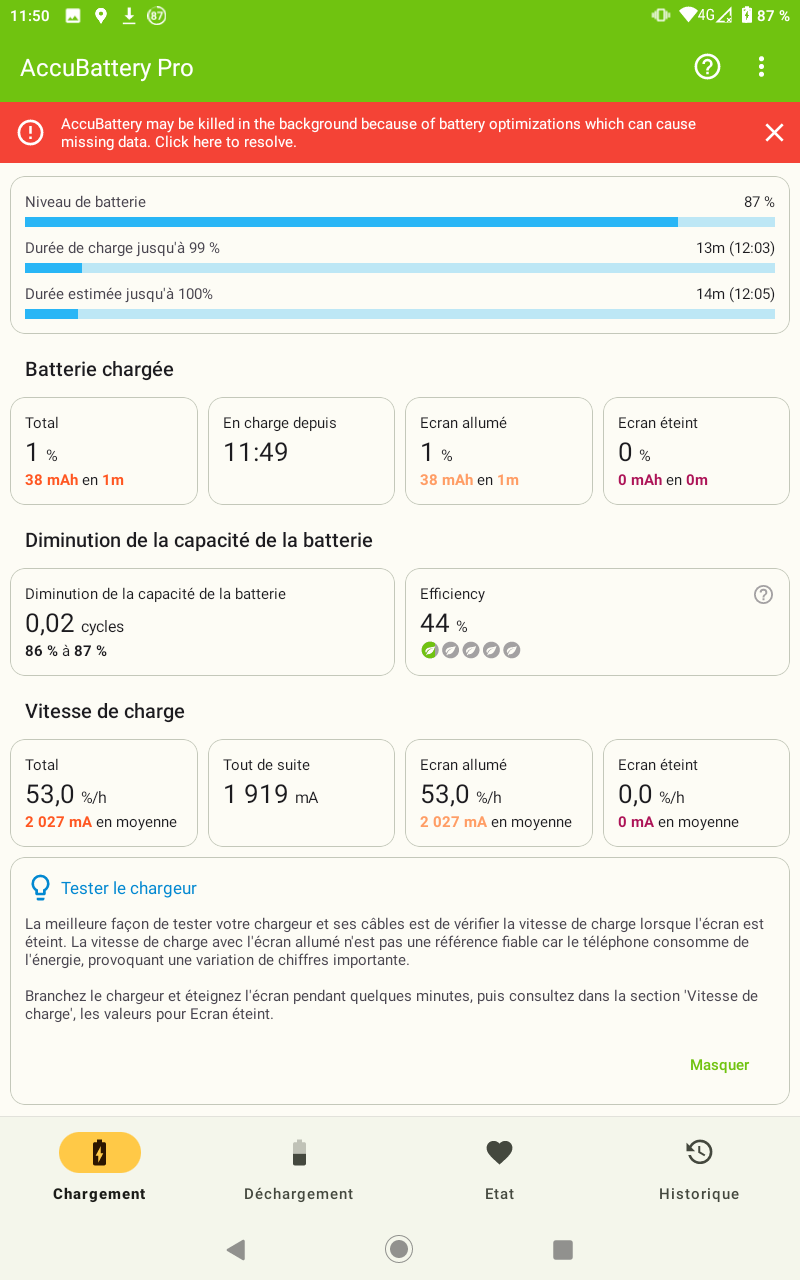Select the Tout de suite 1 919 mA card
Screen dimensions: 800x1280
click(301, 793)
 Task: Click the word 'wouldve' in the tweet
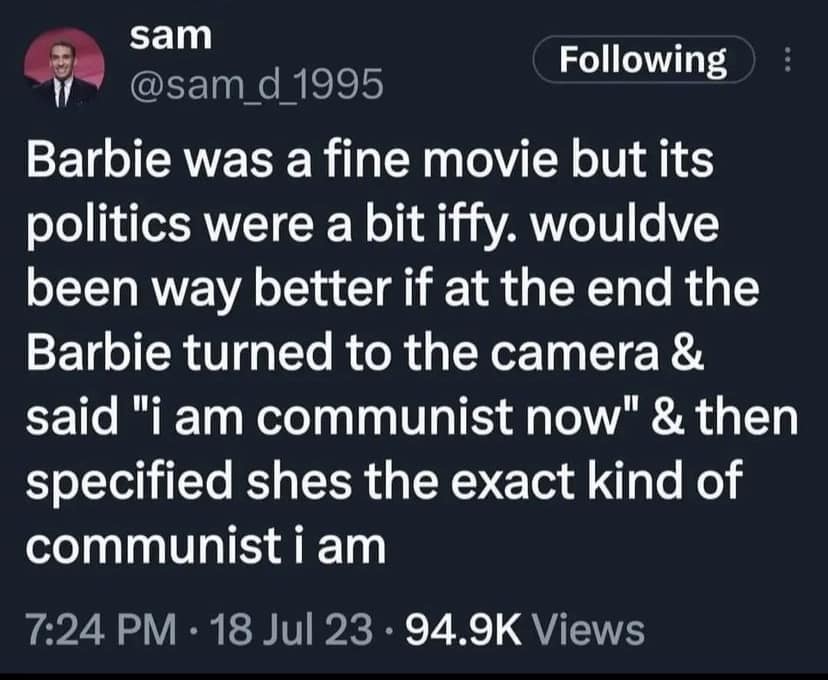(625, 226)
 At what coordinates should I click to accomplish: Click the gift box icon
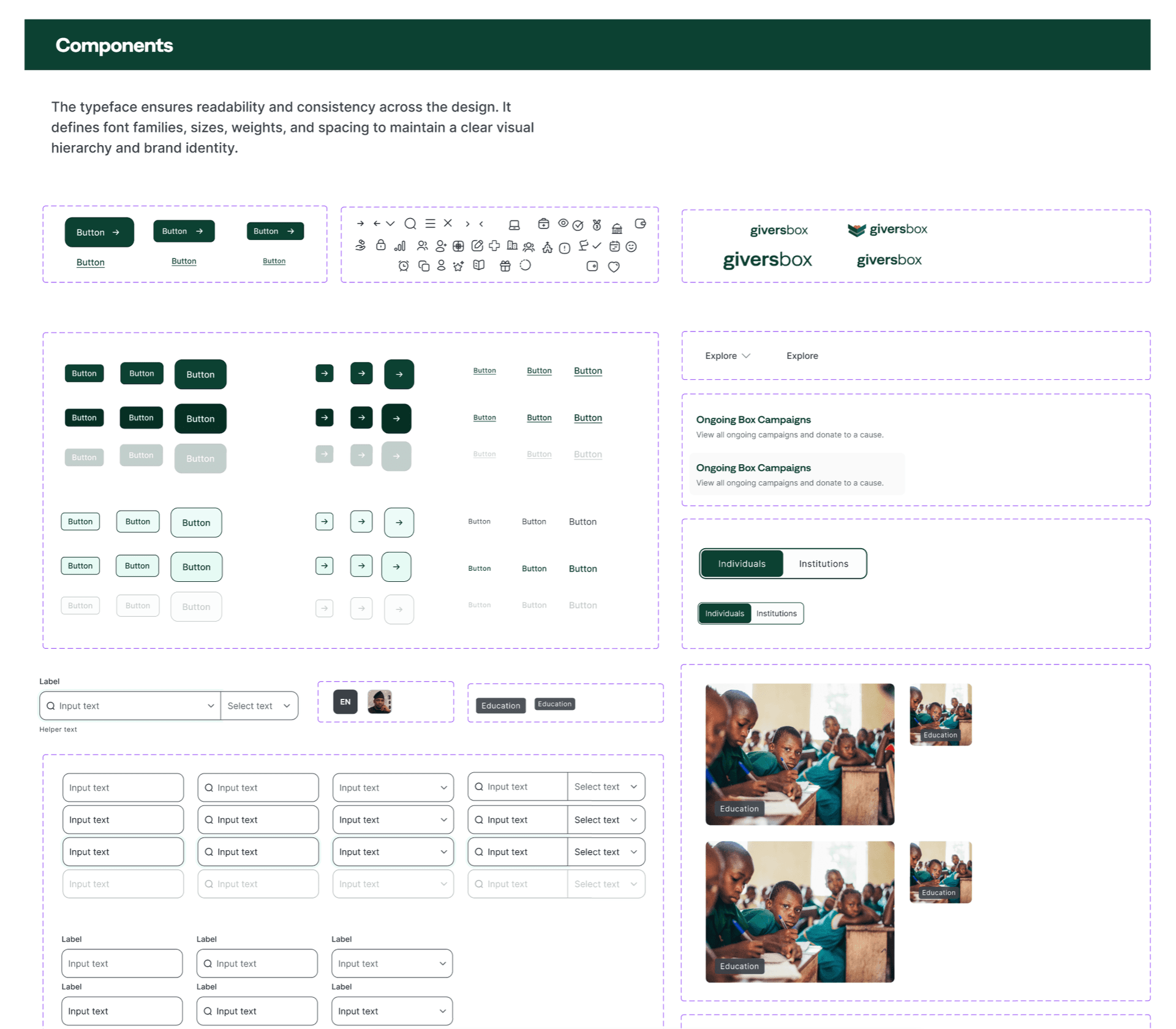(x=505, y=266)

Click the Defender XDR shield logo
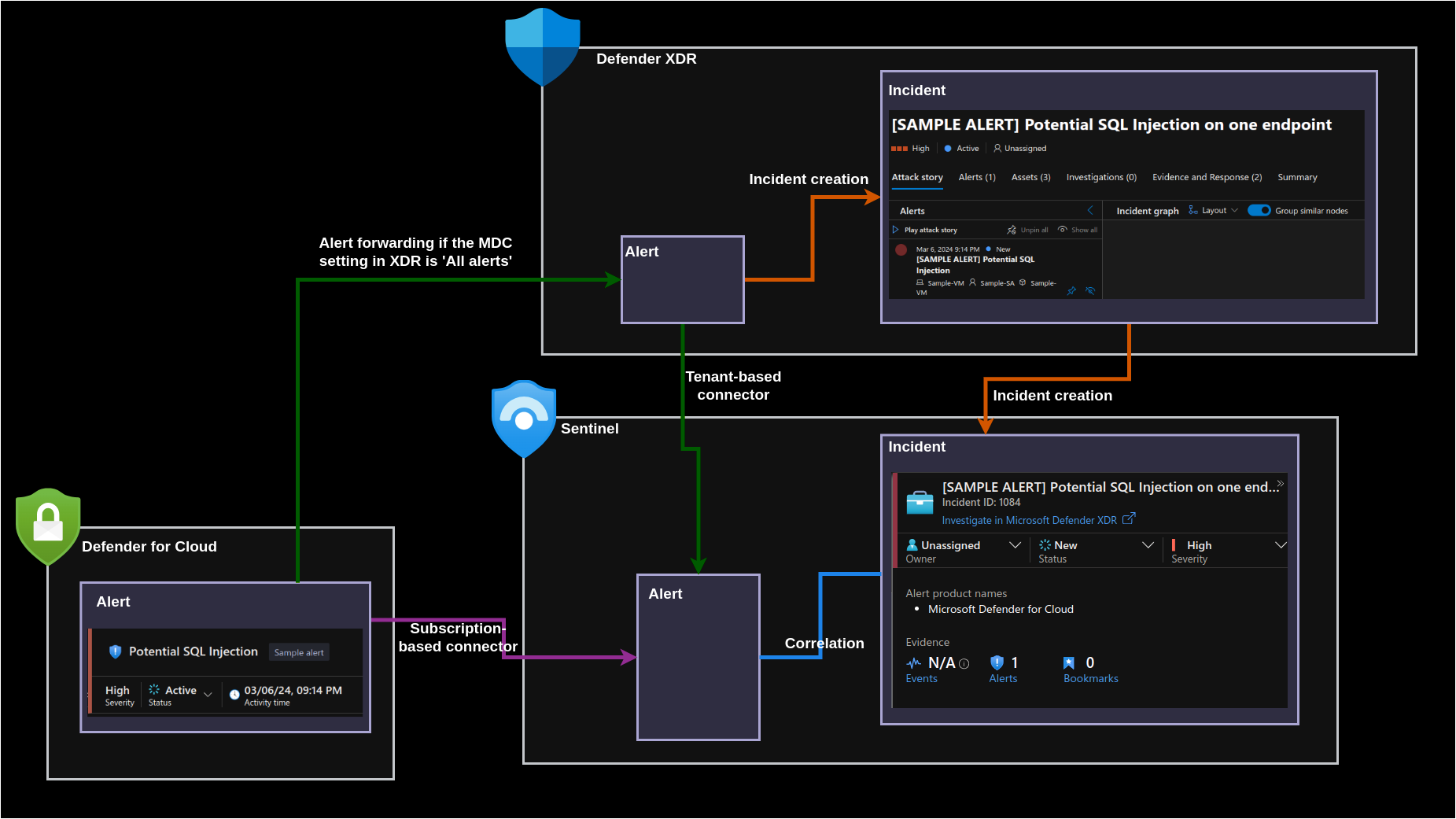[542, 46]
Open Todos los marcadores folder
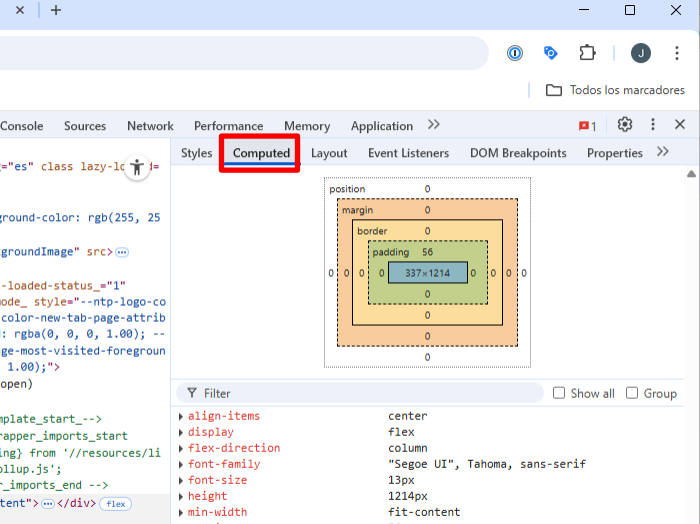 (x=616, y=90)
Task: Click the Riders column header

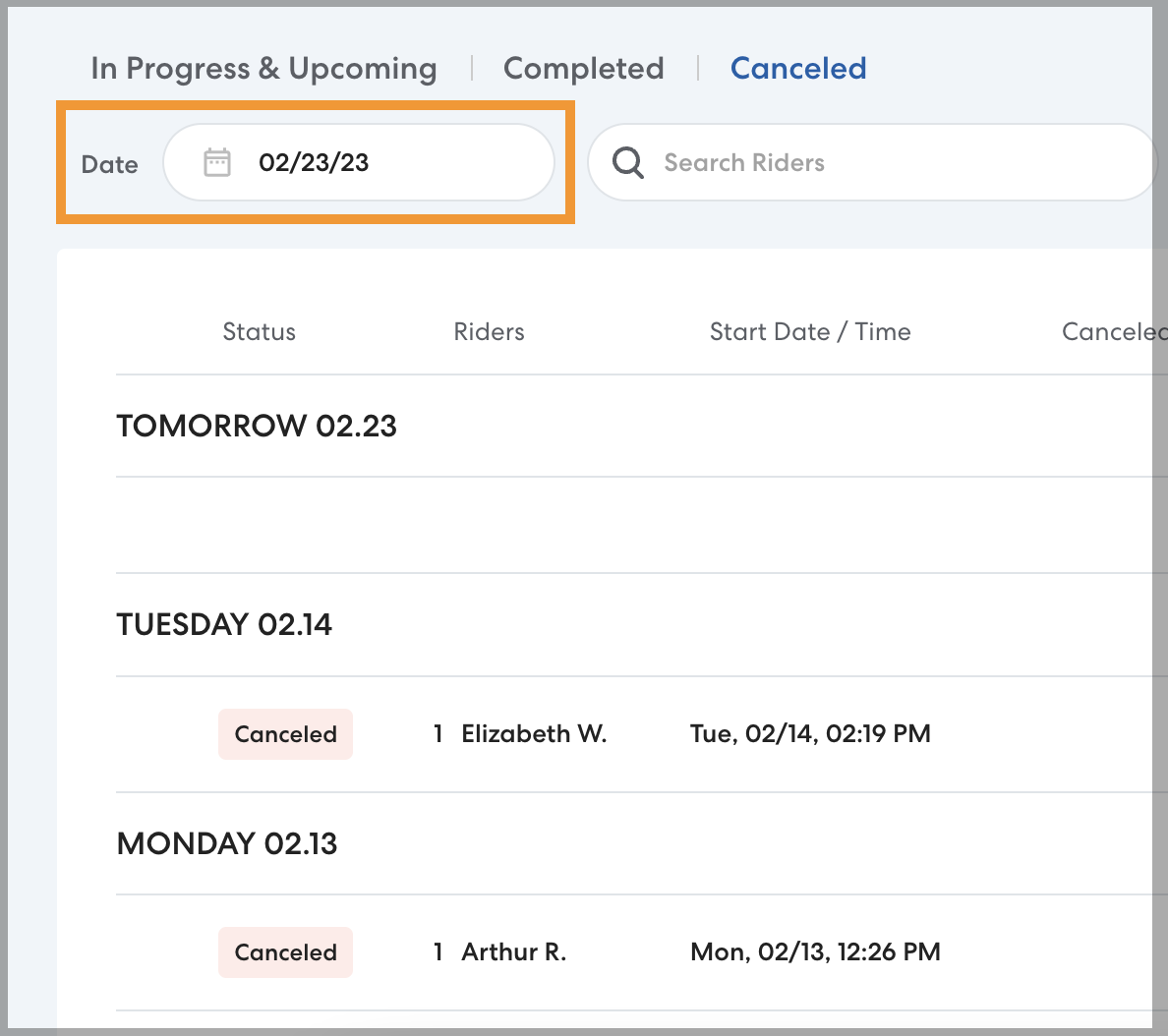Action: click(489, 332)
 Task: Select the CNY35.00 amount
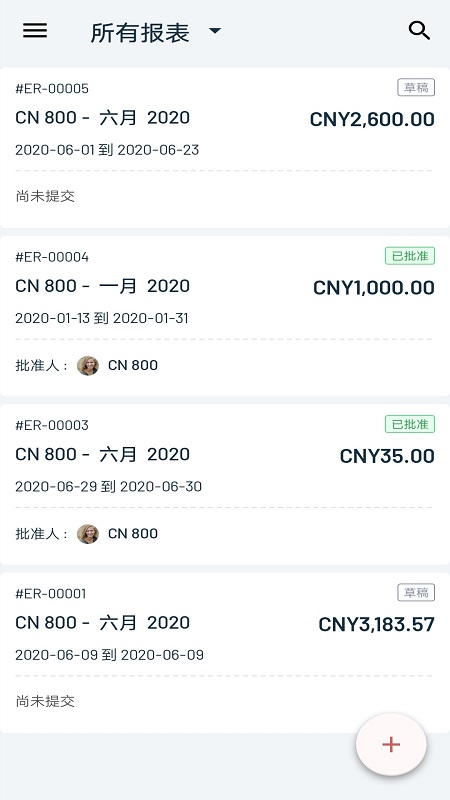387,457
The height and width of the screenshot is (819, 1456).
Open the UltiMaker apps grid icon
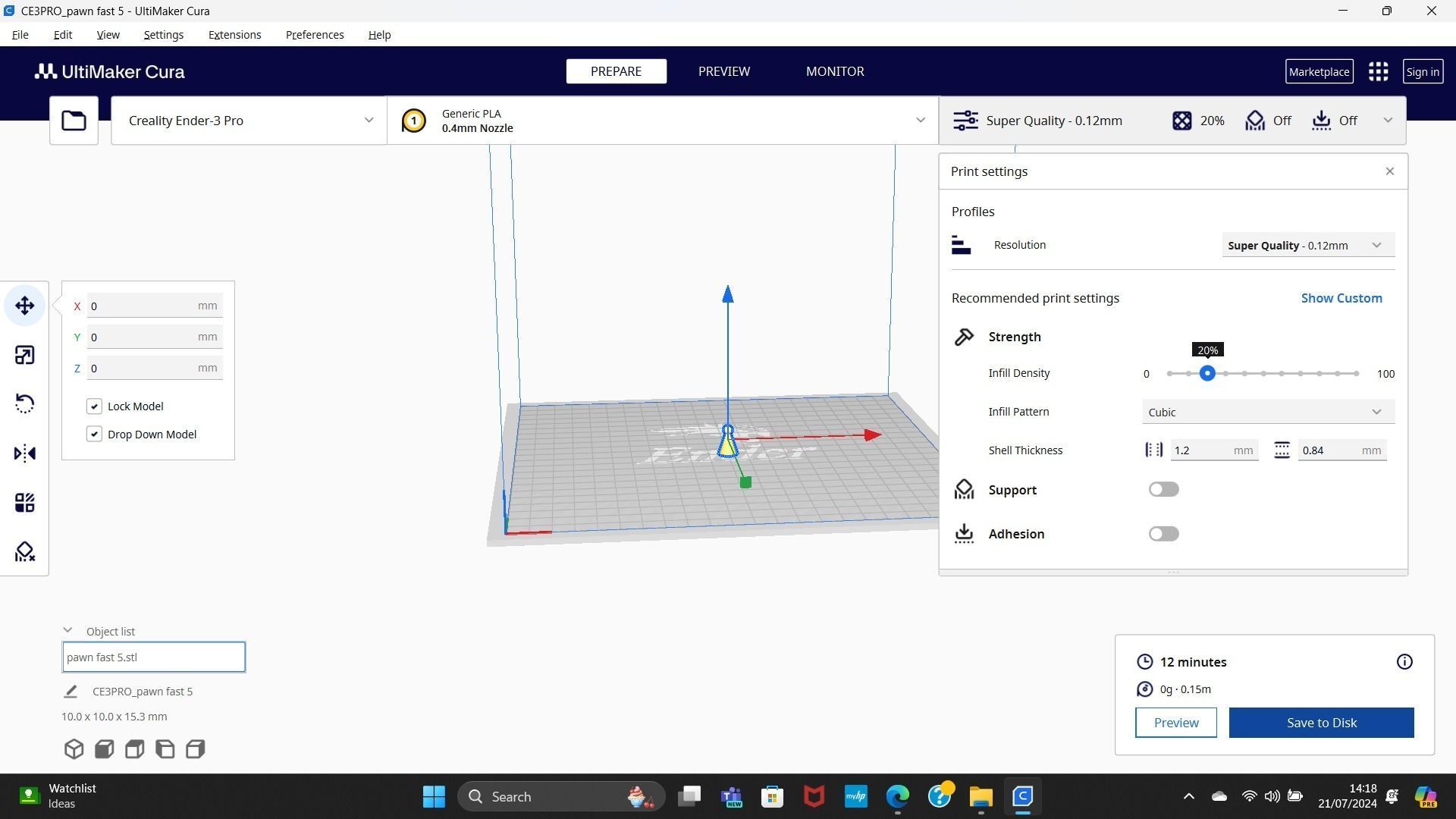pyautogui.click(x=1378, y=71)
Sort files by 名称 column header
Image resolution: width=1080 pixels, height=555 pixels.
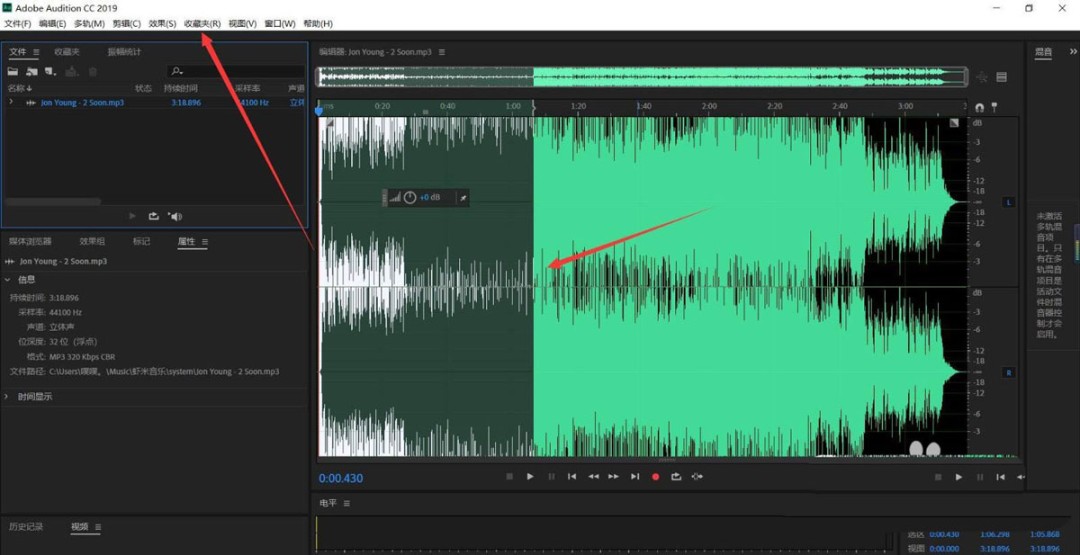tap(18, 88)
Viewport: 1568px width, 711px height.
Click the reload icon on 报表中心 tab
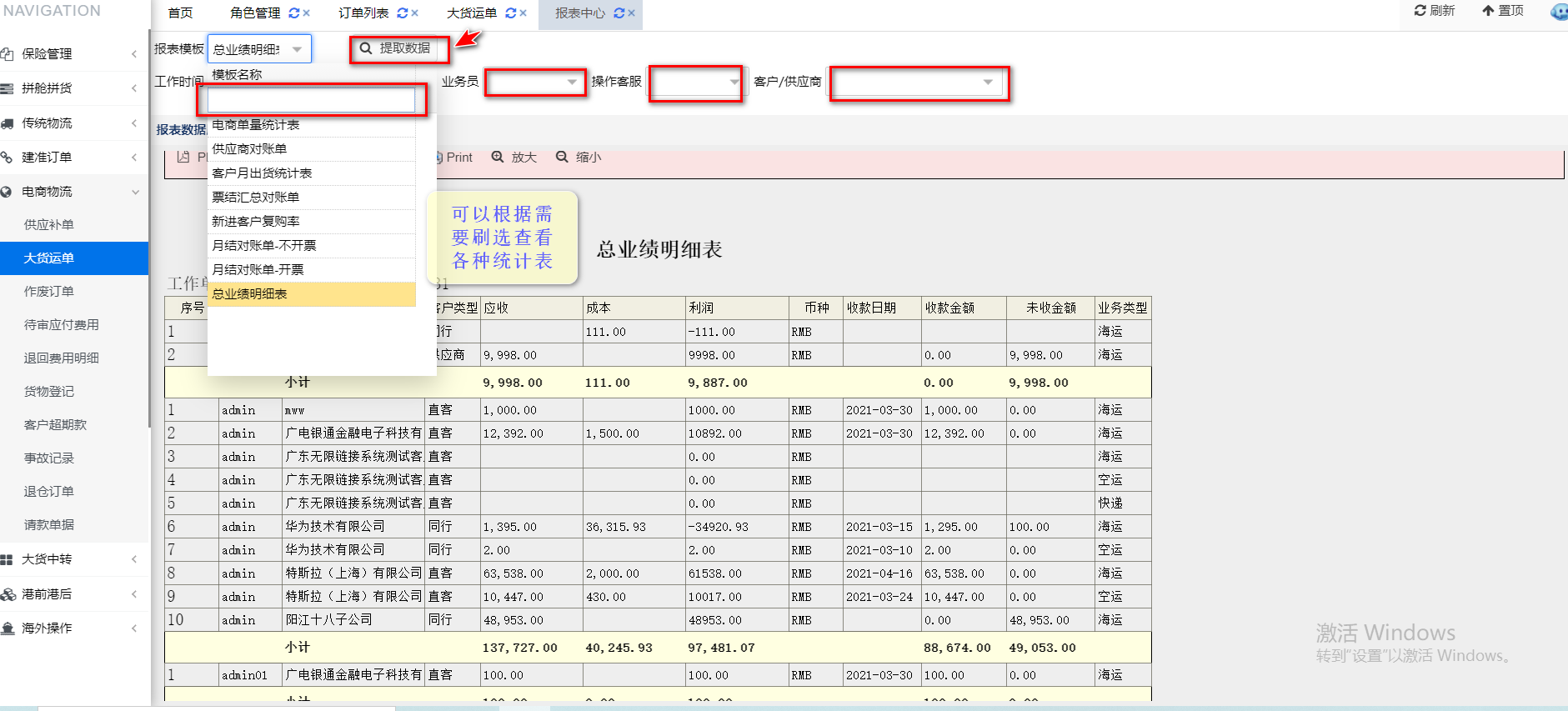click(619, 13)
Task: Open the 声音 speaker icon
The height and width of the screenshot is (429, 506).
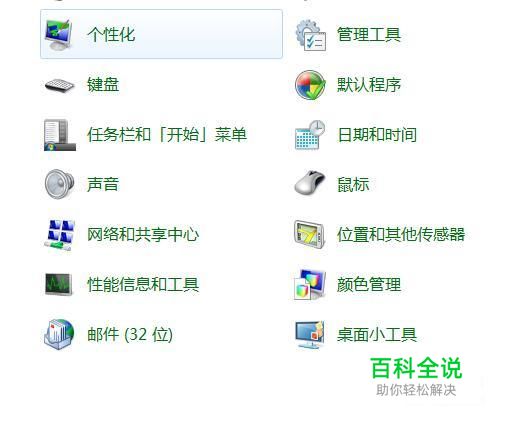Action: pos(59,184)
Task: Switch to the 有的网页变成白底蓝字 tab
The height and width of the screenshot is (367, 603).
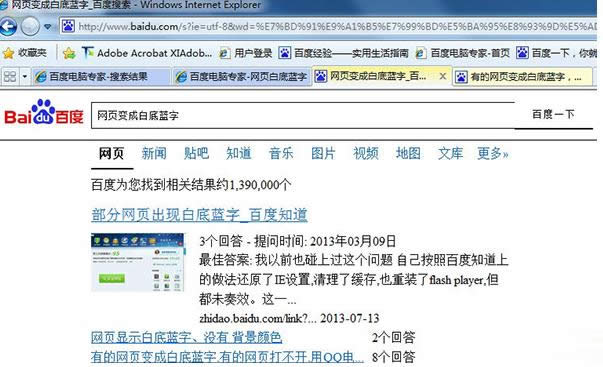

* * * * * * *

TASK INSTRUCTIONS:
Rewrite all the rows above with every "Task" changed to "Instruction" and nothing else altered. Omit the pictures from your answer.

FULL OUTPUT:
Select the Tout de suite 1 919 mA card
Screen dimensions: 800x1280
click(301, 793)
 Instruction: Click the word 'wouldve' in the tweet
(625, 226)
 At what coordinates should I click to accomplish: Click the gift box icon
(x=505, y=266)

Click the Defender XDR shield logo
[542, 46]
Open Todos los marcadores folder
 (x=616, y=90)
Instruction: Click the Riders column header

Action: click(489, 332)
 Instruction: Select the CNY35.00 amount
387,457
The height and width of the screenshot is (819, 1456).
Open the UltiMaker apps grid icon
pyautogui.click(x=1378, y=71)
Sort files by 名称 column header
Image resolution: width=1080 pixels, height=555 pixels.
tap(18, 88)
Viewport: 1568px width, 711px height.
Click the reload icon on 报表中心 tab
click(619, 13)
Instruction: Open the 声音 speaker icon
The height and width of the screenshot is (429, 506).
Action: pos(59,184)
Instruction: Switch to the 有的网页变成白底蓝字 tab
The height and width of the screenshot is (367, 603).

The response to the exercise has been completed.